Structure of the nucleon’s low-lying excitations

A continuum approach to the three valence-quark bound-state problem in quantum field theory is used to perform a comparative study of the four lightest $(I=1/2,J^P=1/2^{\pm })$ baryon isospin doublets in order to elucidate their structural similarities and differences. Such analyses predict the presence of nonpointlike, electromagnetically active quark-quark (diquark) correlations within all baryons; and in these doublets, isoscalar-scalar, isovector-pseudovector, isoscalar-pseudoscalar, and vector diquarks can all play a role. In the two lightest $(1/2,1/2^{+})$ doublets, however, scalar and pseudovector diquarks are overwhelmingly dominant. The associated rest-frame wave functions are largely $S$-wave in nature; and the first excited state in this $1/2^{+}$ channel has the appearance of a radial excitation of the ground state. The two lightest $(1/2,1/2^{-})$ doublets fit a different picture: accurate estimates of their masses are obtained by retaining only pseudovector diquarks; in their rest frames, the amplitudes describing their dressed-quark cores contain roughly equal fractions of even- and odd-parity diquarks; and the associated wave functions are predominantly $P$-wave in nature, but possess measurable $S$-wave components.
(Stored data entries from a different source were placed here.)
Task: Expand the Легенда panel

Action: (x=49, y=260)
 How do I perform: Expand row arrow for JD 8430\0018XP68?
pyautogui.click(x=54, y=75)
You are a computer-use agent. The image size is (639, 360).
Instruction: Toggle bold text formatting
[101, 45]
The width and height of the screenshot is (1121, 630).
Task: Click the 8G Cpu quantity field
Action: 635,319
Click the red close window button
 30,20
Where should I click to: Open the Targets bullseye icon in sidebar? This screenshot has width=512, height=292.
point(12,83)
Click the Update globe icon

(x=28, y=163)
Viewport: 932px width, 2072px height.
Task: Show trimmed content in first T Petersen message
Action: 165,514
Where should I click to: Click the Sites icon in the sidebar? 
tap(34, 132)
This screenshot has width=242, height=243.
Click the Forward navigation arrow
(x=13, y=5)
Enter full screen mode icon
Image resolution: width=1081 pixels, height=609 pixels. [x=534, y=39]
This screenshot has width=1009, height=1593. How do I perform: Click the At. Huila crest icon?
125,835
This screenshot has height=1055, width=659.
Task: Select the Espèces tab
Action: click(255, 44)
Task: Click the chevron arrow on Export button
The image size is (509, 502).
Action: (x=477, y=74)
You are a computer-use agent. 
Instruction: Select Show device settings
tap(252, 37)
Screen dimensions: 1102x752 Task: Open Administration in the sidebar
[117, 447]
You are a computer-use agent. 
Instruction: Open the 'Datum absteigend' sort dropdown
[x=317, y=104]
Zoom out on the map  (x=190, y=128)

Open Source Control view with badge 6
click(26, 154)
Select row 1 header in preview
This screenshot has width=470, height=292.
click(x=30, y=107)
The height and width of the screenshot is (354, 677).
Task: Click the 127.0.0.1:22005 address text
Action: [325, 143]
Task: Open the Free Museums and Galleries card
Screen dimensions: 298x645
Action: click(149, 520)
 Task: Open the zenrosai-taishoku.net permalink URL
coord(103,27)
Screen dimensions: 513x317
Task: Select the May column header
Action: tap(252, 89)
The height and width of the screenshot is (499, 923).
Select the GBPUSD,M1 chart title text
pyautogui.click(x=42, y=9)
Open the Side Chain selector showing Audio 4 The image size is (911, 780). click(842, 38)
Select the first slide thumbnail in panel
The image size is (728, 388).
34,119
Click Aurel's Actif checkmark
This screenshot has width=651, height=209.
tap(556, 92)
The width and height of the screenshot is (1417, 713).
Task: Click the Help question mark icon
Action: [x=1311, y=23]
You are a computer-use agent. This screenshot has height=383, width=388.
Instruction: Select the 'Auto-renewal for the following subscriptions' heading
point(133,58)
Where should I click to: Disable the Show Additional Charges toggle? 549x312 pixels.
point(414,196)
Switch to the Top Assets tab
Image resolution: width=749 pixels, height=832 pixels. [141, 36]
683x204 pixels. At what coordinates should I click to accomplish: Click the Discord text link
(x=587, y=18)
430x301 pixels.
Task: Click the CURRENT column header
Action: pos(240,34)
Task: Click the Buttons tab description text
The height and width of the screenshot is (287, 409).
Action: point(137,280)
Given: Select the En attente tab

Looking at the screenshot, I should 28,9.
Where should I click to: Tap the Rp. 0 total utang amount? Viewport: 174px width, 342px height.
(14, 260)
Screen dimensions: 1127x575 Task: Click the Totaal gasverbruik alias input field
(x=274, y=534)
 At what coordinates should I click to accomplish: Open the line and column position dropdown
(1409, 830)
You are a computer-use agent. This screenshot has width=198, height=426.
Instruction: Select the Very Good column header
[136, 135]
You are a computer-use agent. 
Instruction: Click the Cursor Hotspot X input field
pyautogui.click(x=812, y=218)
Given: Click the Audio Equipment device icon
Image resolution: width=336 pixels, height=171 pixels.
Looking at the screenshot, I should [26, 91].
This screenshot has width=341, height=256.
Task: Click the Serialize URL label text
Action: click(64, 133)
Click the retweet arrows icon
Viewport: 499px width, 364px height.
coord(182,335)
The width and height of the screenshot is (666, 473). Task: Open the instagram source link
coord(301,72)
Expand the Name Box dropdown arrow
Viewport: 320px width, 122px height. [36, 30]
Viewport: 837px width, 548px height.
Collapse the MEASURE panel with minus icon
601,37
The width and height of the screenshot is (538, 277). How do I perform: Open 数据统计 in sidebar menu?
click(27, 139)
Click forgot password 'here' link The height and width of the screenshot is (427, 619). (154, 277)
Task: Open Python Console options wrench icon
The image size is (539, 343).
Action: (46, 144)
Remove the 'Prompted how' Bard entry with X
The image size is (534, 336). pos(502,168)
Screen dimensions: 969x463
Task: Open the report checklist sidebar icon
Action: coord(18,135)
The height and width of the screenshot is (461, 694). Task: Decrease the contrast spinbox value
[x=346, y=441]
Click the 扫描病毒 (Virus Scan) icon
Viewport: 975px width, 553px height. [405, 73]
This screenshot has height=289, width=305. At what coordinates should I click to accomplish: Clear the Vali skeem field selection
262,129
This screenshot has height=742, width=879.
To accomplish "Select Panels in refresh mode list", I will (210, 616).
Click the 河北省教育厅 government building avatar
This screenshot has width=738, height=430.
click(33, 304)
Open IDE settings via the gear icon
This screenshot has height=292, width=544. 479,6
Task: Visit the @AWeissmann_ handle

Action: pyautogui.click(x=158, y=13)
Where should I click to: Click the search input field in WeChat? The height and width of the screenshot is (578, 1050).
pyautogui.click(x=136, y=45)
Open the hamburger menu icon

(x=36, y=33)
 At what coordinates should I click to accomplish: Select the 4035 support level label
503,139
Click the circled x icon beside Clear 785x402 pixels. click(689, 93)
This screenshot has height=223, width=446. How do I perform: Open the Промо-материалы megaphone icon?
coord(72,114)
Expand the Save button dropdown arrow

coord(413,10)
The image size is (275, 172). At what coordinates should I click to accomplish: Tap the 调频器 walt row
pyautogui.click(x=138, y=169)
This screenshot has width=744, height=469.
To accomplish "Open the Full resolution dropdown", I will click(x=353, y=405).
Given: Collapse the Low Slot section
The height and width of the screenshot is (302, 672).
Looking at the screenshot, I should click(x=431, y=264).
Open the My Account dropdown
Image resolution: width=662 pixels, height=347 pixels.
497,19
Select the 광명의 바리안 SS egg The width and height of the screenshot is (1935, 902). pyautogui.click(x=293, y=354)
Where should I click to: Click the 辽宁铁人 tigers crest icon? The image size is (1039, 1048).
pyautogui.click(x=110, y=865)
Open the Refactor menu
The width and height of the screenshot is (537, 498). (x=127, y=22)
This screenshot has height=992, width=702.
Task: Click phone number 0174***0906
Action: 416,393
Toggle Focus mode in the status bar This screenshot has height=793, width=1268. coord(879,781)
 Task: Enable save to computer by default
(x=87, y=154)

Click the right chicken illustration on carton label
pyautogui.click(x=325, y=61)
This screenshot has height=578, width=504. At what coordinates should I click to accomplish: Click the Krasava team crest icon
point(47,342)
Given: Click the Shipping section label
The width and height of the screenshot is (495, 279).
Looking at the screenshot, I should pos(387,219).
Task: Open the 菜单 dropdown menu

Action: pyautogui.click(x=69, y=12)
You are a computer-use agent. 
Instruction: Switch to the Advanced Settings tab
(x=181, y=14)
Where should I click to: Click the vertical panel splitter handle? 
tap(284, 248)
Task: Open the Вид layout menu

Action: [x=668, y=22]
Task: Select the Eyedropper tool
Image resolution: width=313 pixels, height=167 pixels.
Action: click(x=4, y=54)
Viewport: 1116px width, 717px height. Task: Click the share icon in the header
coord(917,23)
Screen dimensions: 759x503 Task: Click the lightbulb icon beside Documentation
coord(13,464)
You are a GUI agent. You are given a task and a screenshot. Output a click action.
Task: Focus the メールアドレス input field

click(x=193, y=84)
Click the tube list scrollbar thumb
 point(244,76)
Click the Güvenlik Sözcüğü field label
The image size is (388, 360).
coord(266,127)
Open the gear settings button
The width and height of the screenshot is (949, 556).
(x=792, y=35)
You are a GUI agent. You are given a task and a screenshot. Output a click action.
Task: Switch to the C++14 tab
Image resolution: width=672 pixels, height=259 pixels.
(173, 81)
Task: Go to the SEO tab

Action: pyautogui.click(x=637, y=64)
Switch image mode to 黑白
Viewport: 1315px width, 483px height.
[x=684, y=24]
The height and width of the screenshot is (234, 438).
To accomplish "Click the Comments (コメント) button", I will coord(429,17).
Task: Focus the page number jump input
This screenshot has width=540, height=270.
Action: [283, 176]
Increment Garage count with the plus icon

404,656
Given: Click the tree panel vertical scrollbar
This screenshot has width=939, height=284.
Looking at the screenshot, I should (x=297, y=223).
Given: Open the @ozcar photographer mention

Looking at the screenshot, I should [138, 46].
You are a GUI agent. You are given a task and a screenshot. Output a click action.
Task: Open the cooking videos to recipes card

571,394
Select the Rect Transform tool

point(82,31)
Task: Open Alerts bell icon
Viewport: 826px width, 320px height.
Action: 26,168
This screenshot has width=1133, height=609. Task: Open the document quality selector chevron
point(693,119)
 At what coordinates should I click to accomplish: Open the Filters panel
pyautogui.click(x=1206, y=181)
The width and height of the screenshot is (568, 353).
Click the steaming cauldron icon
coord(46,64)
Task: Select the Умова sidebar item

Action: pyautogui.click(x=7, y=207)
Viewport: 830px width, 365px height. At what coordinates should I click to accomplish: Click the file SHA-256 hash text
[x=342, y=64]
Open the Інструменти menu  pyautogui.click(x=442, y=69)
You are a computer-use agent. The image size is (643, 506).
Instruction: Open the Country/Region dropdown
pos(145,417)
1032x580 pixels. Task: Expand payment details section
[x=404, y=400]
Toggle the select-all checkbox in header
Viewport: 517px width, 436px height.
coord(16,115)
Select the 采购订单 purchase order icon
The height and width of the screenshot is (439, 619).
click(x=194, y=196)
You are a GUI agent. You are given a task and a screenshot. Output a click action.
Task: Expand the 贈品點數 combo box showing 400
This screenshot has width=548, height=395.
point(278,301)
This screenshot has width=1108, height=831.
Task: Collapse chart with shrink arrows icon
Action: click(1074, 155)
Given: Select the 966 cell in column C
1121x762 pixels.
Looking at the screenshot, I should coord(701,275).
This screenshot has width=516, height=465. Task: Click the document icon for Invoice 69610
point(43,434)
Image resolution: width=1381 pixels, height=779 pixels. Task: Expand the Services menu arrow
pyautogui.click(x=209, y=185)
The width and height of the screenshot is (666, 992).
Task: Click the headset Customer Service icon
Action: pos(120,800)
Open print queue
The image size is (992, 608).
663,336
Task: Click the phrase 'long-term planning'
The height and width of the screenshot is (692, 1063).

Moreover, the first excited state in each negative-parity channel has little of the appearance of a radial excitation. In quantum field theory, all differences between positive- and negative-parity channels must owe to chiral symmetry breaking, which is overwhelmingly dynamical in the light-quark sector. Consequently, experiments that can validate the contrasts drawn herein between the structure of the four lightest $(1/2,1/2^{\pm })$ doublets will prove valuable in testing links between emergent mass generation and observable phenomena and, plausibly, thereby revealing dynamical features of confinement.

Figure 1

Poincaré covariant Faddeev equation: a homogeneous linear integral equation for the matrix-valued function $\mathrm{\Psi }$, being the Faddeev amplitude for a baryon of total momentum $P=p_q+p_d$, which expresses the relative momentum correlation between the dressed quarks and diquarks within the baryon. The shaded rectangle demarcates the kernel of the Faddeev equation: single line, dressed-quark propagator; $\mathrm{\Gamma }$, diquark correlation amplitude; and double line, diquark propagator.

Figure 2

Upper panel: (a) Baryon rest-frame quark-diquark orbital angular momentum fractions, as defined in Eq. (17). Lower panel: (b) Relative contribution of various quark-diquark orbital angular momentum components to the mass of a given baryon. In both panels, the results were computed with $g_{\mathrm{DB}}=0.43$, except for the identified bar triplets with lighter shading, for which $g_{\mathrm{DB}}=1$. Legend: $N_0^{+}$ is the ground-state nucleon, $N_1^{+}=N(1440)1/2^{+}$, $N_0^{-}=N(1535)1/2^{-}$, $N_1^{-}=N(1650)1/2^{-}$.

Figure 3

Upper panel: (a) Relative strengths of various diquark components within the indicated baryon’s Faddeev amplitude, as defined in Eq. (20). Lower panel: (b) Relative contribution to a baryon’s mass from a given diquark correlation in that baryon’s Faddeev amplitude. In both panels, the results were computed with $g_{\mathrm{DB}}=0.43$, except for the identified bar quadruplets with lighter shading, for which $g_{\mathrm{DB}}=1$. Legend: $N_0^{+}$ is the ground-state nucleon, $N_1^{+}=N(1440)1/2^{+}$, $N_0^{-}=N(1535)1/2^{-}$, $N_1^{-}=N(1650)1/2^{-}$.

Figure 4

Order-zero Chebyshev projections, Eq. (21), of the nucleon (left) and Roper (right) quark-core Faddeev wave functions, with $S$-wave in the top row and $P$-wave in the bottom. For a given baryon, all functions are rescaled by the associated ${\ell }^2=0$ value of the zeroth moment of ${\tilde{\mathcal{s}}}_1^{+}$.

Figure 5

Order-zero Chebyshev projections, Eq. (21), of the $N(1535)1/2^{-}$ (left) and $N(1650)1/2^{-}$ (right) quark-core Faddeev amplitudes, with $S$-wave in the top row and $P$-wave in the bottom. For a given baryon, all functions are rescaled by the associated ${\ell }^2=0$ value of the zeroth moment of ${\tilde{\mathcal{a}}}_2^{-}$.

Figure 6

Solid curve (blue)—quark mass function generated by the parametrization of the dressed-quark propagator specified by Eqs. (a3) and (a4) (A5); and band (green)—exemplary range of numerical results obtained by solving the gap equation with the modern DCSB-improved kernels described and used in Refs. [16, 81, 82, 83].